#### [QUOTED TEXT]
We’ve watched in recent years legislative bodies begin to weigh in across the country passing bans on all sorts of things that parent’s once weighed in on but have effectively abandoned ship; now there are legislative bans against body piercing on minors; on the sale or rental of violent video games to minors; there are even laws against junk food machines in school lunchrooms; in fact, the lower house in the Texas legislature even devised a ban on overtly sexually suggestive cheerleading [for High Schools].” / Diana West, The Death of the Grownup (St. Martin’s Press, 2007), p. 67

How ironic is that?  Texas is trying to ban suggestive cheerleading?  Monday night football will reveal they’re not gaining much ground.

What’s even more ironic is that they and every state in this union would never think of banning or even discouraging sexual activity after the game – just keep the cheerleaders from suggesting it during the game.

The truth is, as one author wrote, we now have more and more children who are arriving in the classroom without any moral compass. / Ibid

Frankly, their parents didn’t have one to pass along and lawmakers rightly don’t even know where to begin to enforce one.

Listen, you cannot watch an argument take place on the floor of a national political party on prime time television on whether or not you even wanna mention God, and then expect the next generation to care about Him, much less obey Him.

Here’s he progression; develop a personal and cultural bias against God and you will soon develop a personal and cultural belligerence against the boundaries of God.

#### [EXERCISE TASKS]
(1) In the passage, which legislative body came up with a ban on overtly sexually suggestive cheerleading?
(2) Output the passage word for word between "The truth is, as" and "to enforce one.", inclusive.
The rows that come next are separate material, unrelated to the passage.

#### [DATASET CONTENT]
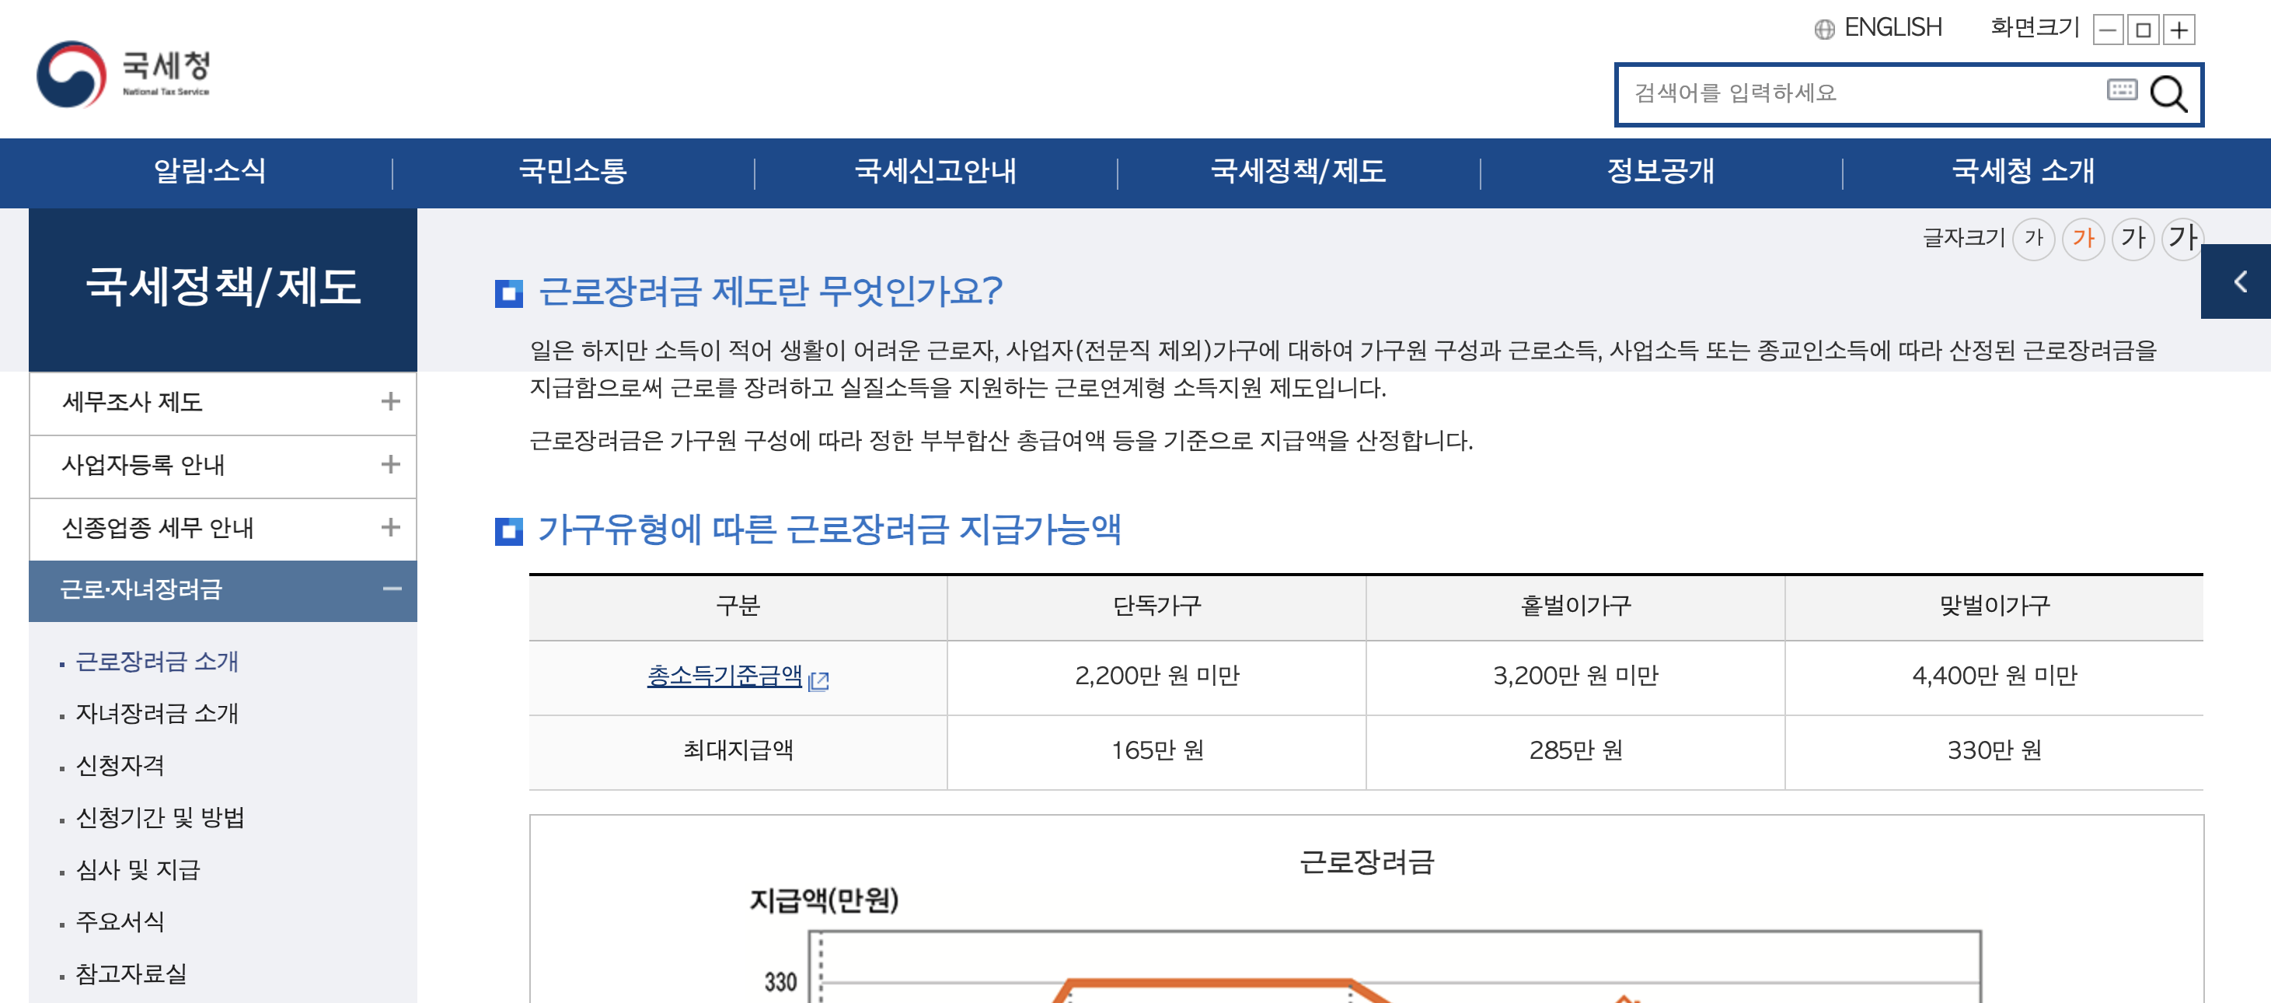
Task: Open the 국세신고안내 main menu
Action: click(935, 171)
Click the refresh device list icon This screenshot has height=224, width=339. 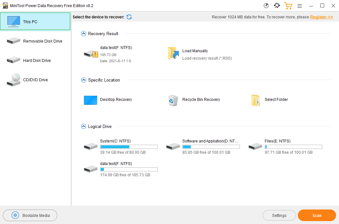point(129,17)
* * *
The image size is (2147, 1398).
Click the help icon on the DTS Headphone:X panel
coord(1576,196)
==
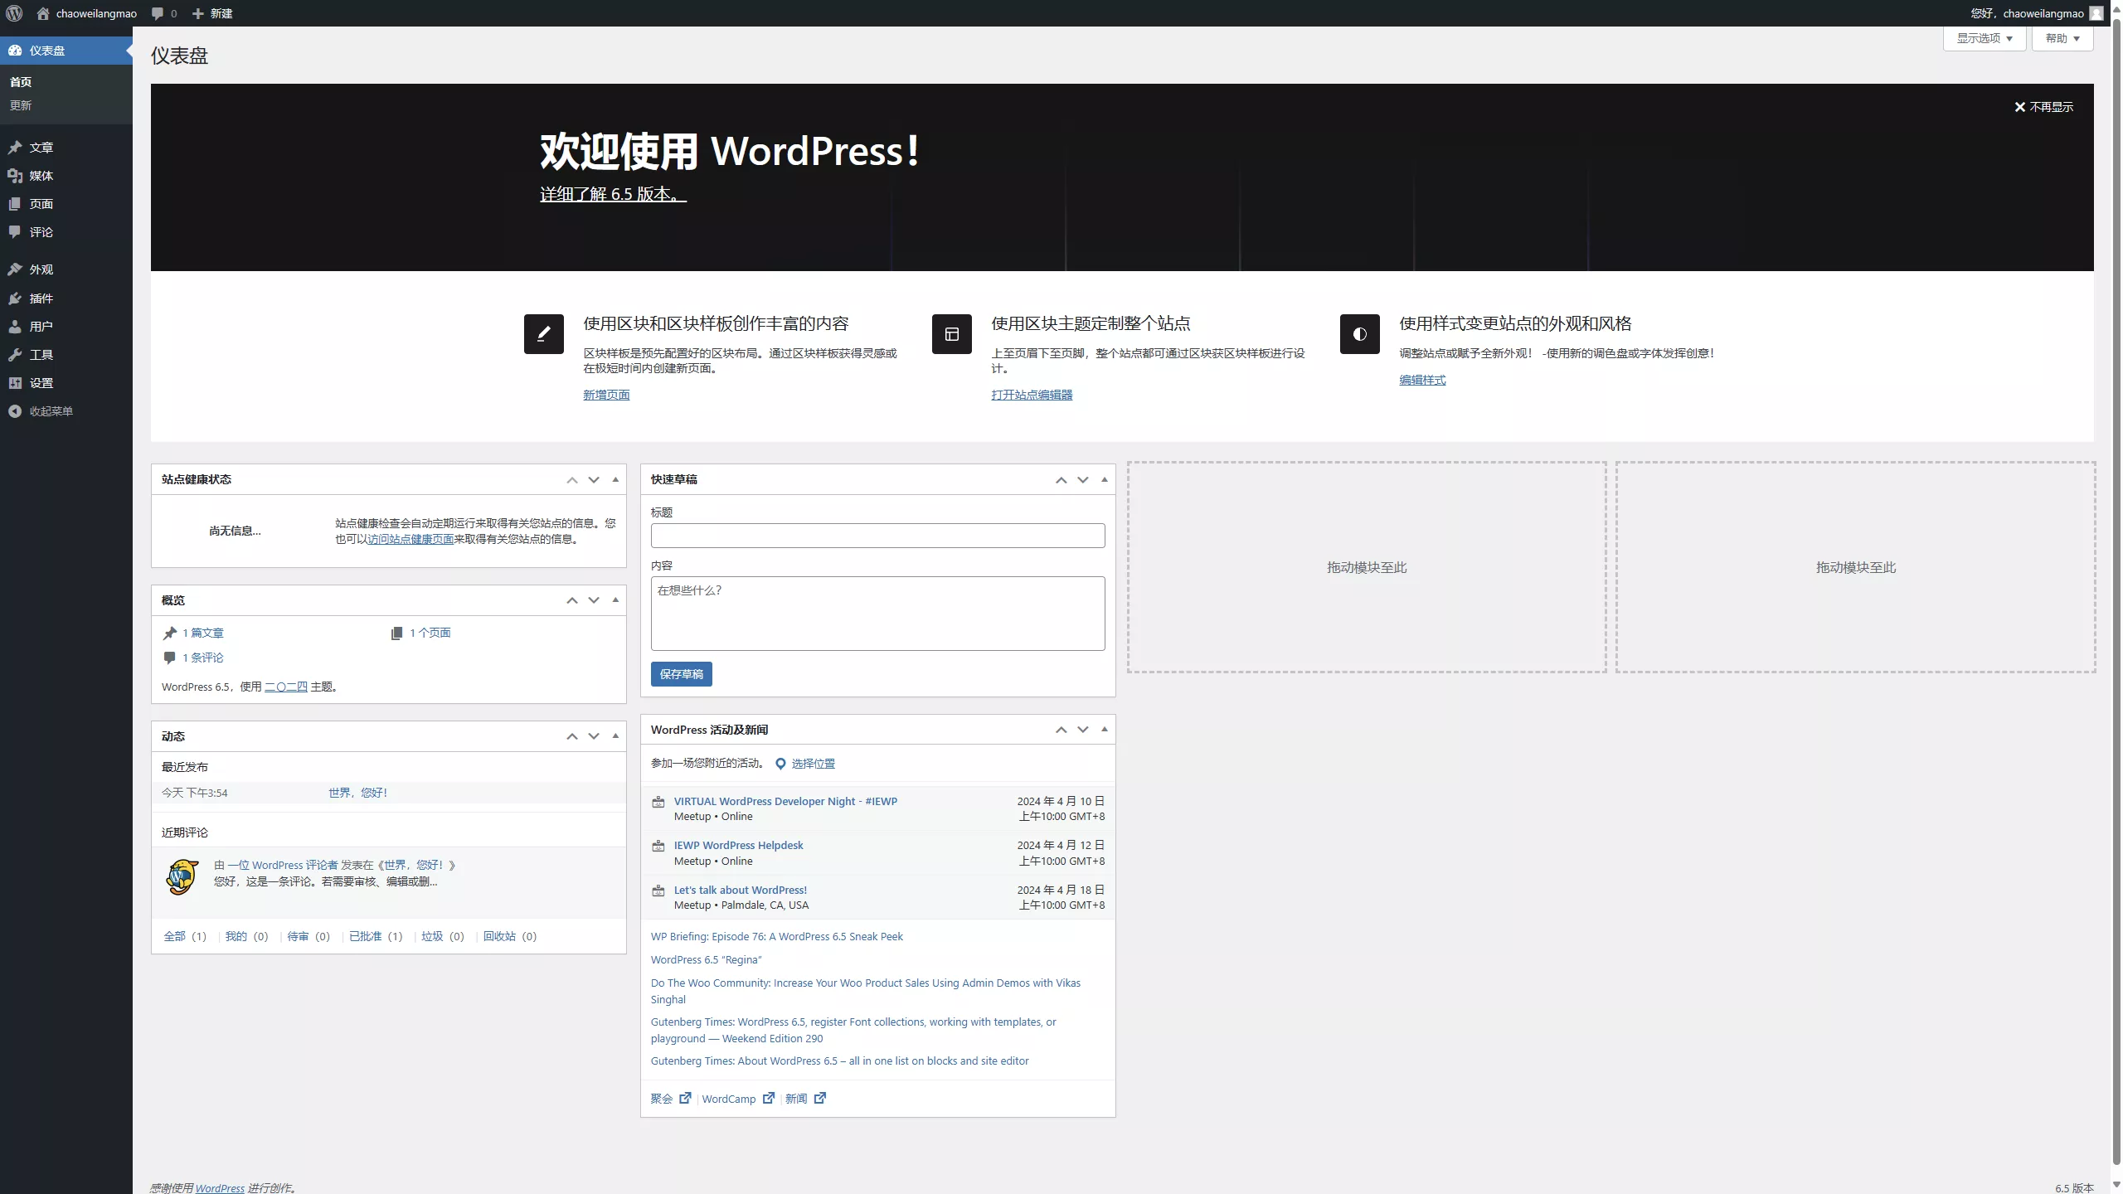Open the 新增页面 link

#### [WORKED SOLUTIONS]
(1) The lower house in the Texas legislature.

(2)
The truth is, as one author wrote, we now have more and more children who are arriving in the classroom without any moral compass. / Ibid

Frankly, their parents didn’t have one to pass along and lawmakers rightly don’t even know where to begin to enforce one.